- **To do**: Among the entries below, find the lines that hold the word "node" and report them.

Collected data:
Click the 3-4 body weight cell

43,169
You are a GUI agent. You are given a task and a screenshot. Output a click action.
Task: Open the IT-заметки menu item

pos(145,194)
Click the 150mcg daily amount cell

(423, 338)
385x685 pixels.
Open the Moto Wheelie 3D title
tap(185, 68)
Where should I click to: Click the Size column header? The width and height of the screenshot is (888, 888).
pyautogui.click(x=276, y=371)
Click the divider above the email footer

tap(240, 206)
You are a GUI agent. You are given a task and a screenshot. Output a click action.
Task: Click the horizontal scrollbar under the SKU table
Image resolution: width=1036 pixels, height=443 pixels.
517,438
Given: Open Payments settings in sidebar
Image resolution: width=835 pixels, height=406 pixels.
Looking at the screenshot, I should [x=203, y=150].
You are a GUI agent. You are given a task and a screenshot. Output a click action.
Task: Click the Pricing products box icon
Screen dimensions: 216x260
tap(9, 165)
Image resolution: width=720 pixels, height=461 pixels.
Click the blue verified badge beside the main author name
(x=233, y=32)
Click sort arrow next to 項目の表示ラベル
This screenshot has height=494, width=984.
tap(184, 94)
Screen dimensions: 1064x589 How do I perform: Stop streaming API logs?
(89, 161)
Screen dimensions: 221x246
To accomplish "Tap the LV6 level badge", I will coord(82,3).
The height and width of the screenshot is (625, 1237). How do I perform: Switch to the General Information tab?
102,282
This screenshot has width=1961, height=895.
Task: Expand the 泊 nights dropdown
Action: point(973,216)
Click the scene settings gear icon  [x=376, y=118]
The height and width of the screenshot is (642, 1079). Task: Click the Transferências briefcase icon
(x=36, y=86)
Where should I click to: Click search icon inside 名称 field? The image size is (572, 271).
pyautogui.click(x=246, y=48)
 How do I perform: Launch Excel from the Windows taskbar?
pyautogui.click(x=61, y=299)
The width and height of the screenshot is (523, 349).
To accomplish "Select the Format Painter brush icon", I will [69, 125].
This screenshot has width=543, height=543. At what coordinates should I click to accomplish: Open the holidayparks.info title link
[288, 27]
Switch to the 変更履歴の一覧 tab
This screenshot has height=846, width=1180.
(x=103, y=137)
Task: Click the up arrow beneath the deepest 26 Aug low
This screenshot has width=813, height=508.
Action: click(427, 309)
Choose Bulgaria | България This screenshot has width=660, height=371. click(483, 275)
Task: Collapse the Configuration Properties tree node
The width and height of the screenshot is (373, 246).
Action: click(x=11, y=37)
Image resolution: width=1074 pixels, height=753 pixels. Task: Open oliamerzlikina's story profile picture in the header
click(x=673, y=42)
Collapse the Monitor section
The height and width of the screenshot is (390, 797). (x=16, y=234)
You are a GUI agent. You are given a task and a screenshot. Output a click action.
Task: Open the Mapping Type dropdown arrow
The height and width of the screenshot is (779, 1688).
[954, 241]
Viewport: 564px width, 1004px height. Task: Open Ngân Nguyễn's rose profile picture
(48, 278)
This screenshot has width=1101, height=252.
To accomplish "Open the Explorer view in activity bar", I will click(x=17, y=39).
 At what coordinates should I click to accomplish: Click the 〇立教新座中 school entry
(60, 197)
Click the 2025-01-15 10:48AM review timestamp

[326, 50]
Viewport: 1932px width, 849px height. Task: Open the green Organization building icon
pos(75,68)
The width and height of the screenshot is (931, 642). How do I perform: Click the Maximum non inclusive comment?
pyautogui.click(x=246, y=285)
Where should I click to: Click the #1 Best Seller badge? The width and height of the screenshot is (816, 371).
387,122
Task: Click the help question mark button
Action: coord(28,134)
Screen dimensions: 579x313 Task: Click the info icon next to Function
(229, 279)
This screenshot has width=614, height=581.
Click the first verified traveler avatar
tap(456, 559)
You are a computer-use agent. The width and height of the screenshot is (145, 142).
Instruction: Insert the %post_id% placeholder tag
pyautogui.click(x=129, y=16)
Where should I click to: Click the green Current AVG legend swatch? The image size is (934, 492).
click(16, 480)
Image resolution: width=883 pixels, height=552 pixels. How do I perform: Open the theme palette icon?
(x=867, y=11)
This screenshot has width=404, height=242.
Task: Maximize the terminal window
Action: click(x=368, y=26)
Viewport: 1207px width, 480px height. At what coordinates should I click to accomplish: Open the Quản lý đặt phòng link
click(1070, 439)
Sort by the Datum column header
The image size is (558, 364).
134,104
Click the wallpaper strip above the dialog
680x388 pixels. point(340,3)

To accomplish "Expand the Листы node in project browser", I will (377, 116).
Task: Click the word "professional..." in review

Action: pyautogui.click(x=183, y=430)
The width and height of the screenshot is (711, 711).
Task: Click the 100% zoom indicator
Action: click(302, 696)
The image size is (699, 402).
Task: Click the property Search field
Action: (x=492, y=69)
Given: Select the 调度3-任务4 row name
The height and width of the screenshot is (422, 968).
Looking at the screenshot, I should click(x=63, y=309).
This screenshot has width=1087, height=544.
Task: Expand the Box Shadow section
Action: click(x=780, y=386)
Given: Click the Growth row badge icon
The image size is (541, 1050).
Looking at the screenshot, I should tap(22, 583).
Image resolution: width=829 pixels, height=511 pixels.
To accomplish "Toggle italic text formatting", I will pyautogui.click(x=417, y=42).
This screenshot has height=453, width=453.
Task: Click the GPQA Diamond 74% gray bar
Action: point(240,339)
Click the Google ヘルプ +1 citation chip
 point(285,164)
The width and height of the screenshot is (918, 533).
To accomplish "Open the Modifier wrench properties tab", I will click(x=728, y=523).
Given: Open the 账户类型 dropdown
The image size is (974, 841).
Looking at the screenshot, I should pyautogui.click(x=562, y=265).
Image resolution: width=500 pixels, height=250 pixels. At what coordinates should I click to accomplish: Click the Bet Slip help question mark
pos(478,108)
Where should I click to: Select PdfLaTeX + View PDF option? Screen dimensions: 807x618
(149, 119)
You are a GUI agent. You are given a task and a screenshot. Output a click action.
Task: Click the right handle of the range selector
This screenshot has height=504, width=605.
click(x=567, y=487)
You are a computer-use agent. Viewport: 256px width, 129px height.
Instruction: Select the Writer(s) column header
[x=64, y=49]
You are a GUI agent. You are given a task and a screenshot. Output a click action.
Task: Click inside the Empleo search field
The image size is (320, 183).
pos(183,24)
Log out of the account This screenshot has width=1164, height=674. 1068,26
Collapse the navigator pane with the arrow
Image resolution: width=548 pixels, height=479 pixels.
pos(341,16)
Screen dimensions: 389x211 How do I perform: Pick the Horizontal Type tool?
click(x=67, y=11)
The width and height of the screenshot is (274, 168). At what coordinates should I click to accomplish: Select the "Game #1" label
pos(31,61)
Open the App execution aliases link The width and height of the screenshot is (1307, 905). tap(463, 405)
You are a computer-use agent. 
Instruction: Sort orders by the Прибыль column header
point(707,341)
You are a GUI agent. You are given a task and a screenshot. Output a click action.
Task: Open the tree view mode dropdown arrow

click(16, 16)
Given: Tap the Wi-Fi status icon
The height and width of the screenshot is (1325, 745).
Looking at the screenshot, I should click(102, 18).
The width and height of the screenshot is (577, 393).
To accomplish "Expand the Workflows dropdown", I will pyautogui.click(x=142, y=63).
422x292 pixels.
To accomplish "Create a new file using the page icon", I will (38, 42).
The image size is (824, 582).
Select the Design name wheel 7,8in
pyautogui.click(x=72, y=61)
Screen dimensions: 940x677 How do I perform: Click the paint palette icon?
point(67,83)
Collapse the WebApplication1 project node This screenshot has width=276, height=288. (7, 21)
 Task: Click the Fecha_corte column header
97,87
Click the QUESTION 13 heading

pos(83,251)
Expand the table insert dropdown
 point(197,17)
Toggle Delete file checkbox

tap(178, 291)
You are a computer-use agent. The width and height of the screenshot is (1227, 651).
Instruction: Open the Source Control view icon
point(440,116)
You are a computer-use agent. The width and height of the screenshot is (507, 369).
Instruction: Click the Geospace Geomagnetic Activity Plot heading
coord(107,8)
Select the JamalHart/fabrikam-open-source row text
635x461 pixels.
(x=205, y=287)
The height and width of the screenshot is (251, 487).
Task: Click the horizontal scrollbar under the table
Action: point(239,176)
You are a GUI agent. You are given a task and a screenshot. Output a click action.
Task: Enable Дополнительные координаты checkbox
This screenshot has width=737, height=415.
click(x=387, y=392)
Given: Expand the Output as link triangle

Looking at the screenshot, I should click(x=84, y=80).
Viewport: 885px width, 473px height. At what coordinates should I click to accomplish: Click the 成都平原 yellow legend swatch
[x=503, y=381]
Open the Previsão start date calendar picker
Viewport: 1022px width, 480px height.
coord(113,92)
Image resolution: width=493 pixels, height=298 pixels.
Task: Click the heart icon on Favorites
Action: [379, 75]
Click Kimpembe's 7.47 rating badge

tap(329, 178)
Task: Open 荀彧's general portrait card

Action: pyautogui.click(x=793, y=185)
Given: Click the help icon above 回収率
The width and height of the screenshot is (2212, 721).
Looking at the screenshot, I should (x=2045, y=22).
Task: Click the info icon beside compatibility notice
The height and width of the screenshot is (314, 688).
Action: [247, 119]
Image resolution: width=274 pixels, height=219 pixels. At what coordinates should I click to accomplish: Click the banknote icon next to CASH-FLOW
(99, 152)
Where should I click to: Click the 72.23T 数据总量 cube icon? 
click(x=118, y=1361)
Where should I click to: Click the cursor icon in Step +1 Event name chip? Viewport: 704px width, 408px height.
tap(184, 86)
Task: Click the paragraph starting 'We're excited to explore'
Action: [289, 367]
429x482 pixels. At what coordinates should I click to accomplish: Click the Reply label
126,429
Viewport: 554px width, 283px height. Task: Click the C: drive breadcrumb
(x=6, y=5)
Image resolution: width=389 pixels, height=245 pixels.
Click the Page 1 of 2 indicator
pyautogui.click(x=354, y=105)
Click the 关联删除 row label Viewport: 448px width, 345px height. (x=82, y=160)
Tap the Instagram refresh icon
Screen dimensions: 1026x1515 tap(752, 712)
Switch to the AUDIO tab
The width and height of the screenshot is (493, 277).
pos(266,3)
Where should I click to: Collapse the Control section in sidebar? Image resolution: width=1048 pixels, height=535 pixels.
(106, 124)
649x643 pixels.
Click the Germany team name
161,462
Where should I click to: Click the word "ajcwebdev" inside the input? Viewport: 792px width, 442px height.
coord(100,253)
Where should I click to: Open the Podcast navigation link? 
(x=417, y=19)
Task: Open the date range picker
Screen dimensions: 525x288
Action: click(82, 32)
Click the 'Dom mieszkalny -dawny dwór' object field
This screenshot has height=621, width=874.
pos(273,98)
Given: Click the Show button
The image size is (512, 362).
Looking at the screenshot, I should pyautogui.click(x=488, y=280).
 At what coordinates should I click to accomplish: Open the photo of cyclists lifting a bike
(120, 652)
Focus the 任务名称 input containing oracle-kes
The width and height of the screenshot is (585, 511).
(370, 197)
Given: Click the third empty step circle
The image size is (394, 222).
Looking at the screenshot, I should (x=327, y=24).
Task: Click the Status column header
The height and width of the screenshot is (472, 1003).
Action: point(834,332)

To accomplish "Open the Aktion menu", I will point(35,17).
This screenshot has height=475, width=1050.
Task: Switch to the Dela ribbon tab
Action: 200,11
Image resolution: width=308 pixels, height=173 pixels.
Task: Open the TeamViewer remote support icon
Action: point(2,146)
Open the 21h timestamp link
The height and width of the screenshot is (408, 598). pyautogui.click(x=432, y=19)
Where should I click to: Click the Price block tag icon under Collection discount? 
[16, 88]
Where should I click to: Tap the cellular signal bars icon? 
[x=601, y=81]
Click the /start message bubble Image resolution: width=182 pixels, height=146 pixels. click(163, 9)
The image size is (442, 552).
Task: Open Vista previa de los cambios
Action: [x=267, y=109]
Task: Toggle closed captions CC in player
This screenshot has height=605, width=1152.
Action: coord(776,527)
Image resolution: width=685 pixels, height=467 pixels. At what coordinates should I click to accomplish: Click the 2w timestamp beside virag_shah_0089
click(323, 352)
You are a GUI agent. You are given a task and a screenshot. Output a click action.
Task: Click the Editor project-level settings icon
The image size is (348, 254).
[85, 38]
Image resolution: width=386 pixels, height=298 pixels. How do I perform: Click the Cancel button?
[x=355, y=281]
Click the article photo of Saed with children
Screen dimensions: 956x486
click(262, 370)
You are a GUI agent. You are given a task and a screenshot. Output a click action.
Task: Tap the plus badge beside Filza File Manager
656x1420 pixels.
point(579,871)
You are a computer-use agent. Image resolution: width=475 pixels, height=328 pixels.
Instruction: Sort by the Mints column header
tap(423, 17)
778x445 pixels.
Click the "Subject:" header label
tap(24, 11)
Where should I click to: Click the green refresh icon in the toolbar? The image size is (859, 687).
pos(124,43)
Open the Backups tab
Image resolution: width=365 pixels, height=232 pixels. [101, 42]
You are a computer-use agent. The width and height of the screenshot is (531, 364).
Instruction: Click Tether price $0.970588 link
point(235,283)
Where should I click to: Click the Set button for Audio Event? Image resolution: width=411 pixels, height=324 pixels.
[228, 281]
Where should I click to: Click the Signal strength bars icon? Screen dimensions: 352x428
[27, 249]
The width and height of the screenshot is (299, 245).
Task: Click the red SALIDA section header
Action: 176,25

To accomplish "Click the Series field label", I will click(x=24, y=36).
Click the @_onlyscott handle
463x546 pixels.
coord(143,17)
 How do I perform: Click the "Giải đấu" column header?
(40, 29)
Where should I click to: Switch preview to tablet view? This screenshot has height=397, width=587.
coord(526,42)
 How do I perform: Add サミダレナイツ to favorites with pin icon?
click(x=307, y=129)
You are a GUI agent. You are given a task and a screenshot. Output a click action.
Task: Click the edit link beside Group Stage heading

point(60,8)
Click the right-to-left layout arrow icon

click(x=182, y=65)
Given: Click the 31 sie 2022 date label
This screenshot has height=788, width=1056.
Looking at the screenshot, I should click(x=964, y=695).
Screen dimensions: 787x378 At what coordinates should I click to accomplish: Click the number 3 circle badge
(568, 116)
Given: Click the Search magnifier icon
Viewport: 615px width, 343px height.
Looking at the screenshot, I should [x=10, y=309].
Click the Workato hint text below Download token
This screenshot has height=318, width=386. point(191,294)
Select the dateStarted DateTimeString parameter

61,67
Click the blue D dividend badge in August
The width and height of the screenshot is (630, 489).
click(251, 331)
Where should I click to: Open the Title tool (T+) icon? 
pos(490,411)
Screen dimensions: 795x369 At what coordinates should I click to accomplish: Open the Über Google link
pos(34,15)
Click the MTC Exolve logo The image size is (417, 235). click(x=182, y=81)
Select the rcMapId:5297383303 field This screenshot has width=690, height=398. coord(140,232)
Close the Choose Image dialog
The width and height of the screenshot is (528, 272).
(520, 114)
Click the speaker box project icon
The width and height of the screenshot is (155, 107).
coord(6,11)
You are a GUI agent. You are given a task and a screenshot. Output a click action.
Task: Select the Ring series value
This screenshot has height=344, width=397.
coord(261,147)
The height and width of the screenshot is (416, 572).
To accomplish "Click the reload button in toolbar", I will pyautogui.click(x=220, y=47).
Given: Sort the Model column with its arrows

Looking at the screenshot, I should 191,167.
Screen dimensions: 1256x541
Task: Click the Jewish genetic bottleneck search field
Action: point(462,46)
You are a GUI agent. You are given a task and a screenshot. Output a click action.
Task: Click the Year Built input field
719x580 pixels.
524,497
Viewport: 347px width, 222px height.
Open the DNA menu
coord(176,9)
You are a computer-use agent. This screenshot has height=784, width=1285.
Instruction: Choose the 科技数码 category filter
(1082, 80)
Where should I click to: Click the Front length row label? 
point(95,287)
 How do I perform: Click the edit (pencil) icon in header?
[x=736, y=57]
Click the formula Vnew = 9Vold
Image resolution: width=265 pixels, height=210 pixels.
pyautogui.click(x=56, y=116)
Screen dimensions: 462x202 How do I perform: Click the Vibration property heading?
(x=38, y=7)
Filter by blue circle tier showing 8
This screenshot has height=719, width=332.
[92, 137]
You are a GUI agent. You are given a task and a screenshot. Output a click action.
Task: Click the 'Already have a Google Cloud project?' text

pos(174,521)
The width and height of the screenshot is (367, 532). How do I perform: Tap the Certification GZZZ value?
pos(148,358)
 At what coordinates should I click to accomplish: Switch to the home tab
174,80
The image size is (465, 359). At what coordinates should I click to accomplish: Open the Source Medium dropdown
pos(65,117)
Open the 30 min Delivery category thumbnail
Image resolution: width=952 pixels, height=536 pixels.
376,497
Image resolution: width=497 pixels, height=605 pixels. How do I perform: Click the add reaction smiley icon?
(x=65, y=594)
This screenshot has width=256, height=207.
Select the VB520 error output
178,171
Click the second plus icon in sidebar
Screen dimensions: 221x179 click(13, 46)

- **Answer to the exercise**:
Task: Collapse the Configuration Properties tree node
To accomplish "Expand the Листы node in project browser", I will (377, 116).
Collapse the WebApplication1 project node This screenshot has width=276, height=288. (7, 21)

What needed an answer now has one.